**Exercise:** All entries are to be transcribed verbatim, but images are not carried over.

(Stored records)
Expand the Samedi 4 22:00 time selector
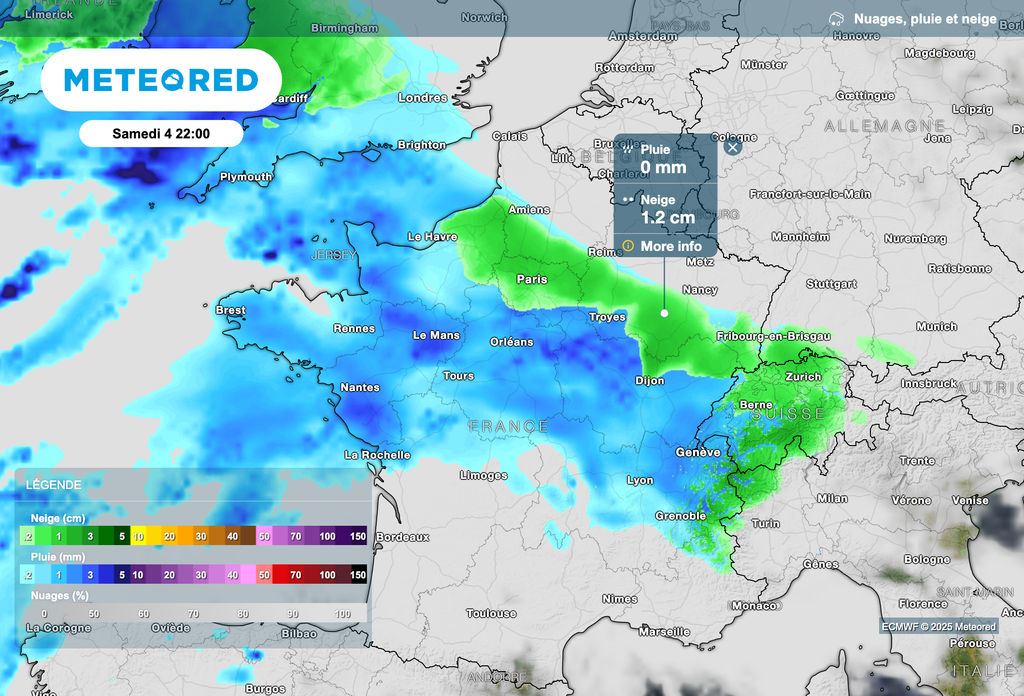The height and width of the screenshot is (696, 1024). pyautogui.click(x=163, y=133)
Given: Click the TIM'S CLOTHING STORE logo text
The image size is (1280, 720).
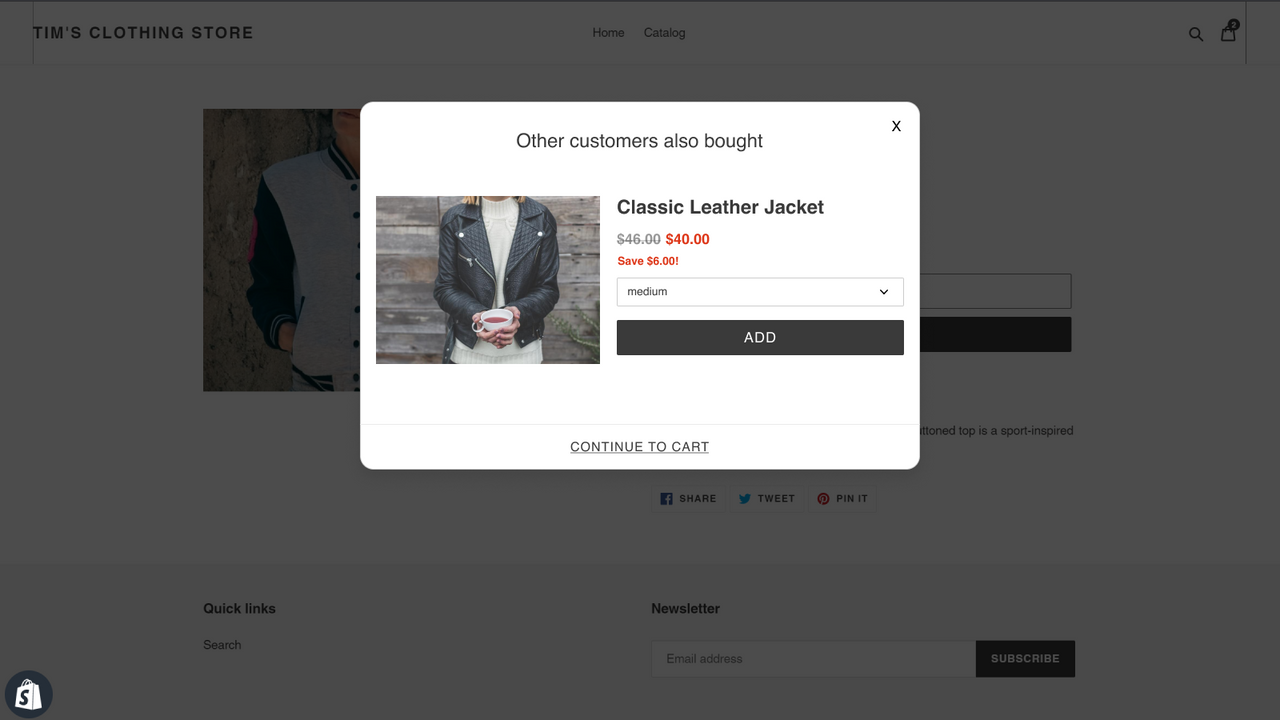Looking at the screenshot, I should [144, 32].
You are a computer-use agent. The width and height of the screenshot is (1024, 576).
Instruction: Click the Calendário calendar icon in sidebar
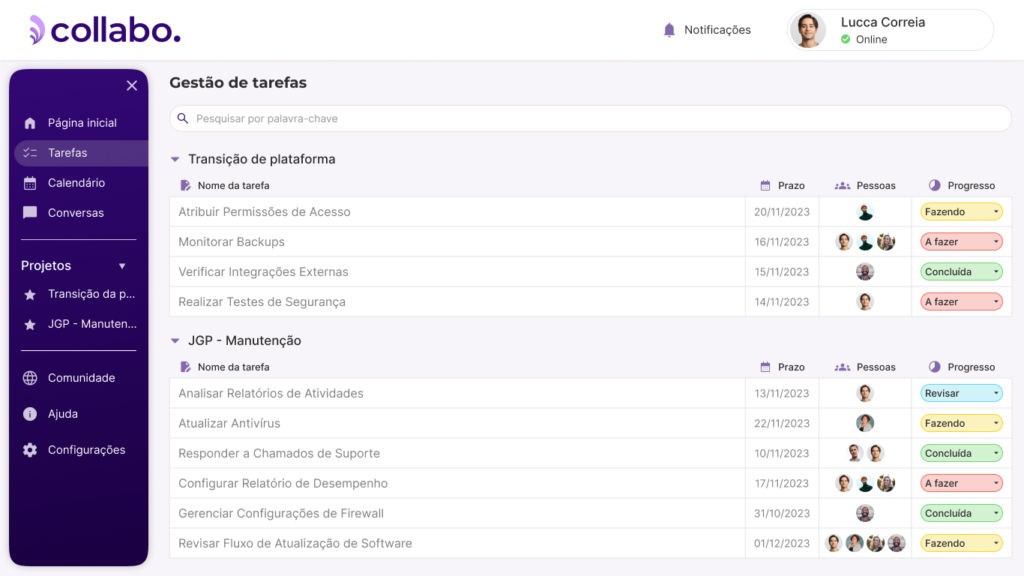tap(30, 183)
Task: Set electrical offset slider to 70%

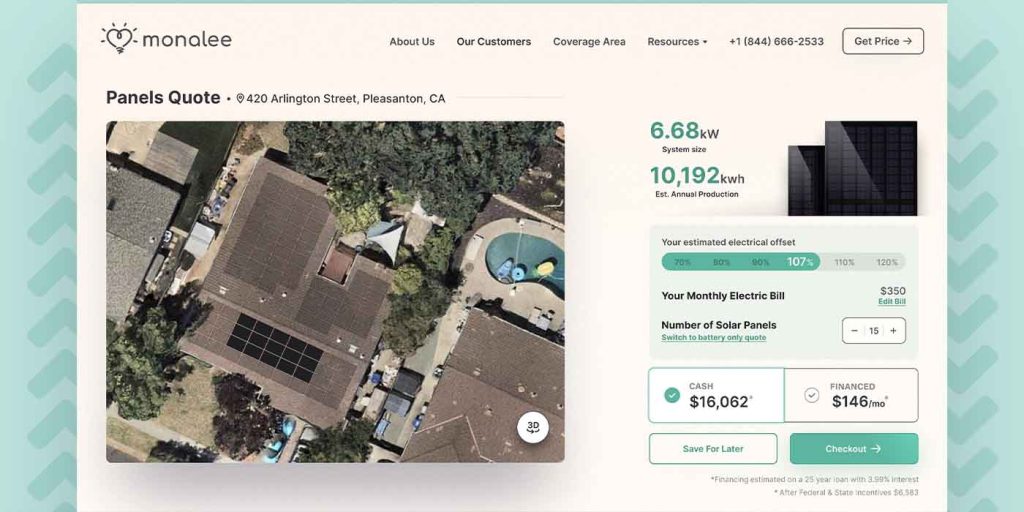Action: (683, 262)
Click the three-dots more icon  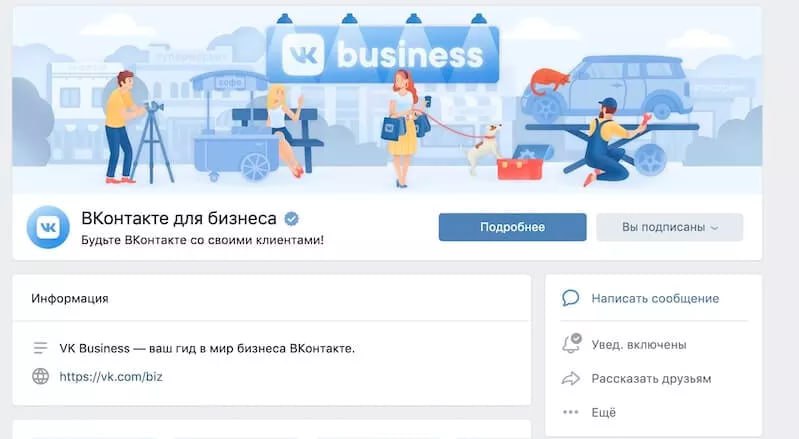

**Response to this exercise:**
Expand the Samedi 4 22:00 time selector
The height and width of the screenshot is (696, 1024). pyautogui.click(x=163, y=133)
Given: Click the TIM'S CLOTHING STORE logo text
The image size is (1280, 720).
Looking at the screenshot, I should [144, 32].
You are a computer-use agent. The width and height of the screenshot is (1024, 576).
Instruction: Click the Calendário calendar icon in sidebar
tap(30, 183)
Task: Set electrical offset slider to 70%

Action: (683, 262)
Click the three-dots more icon  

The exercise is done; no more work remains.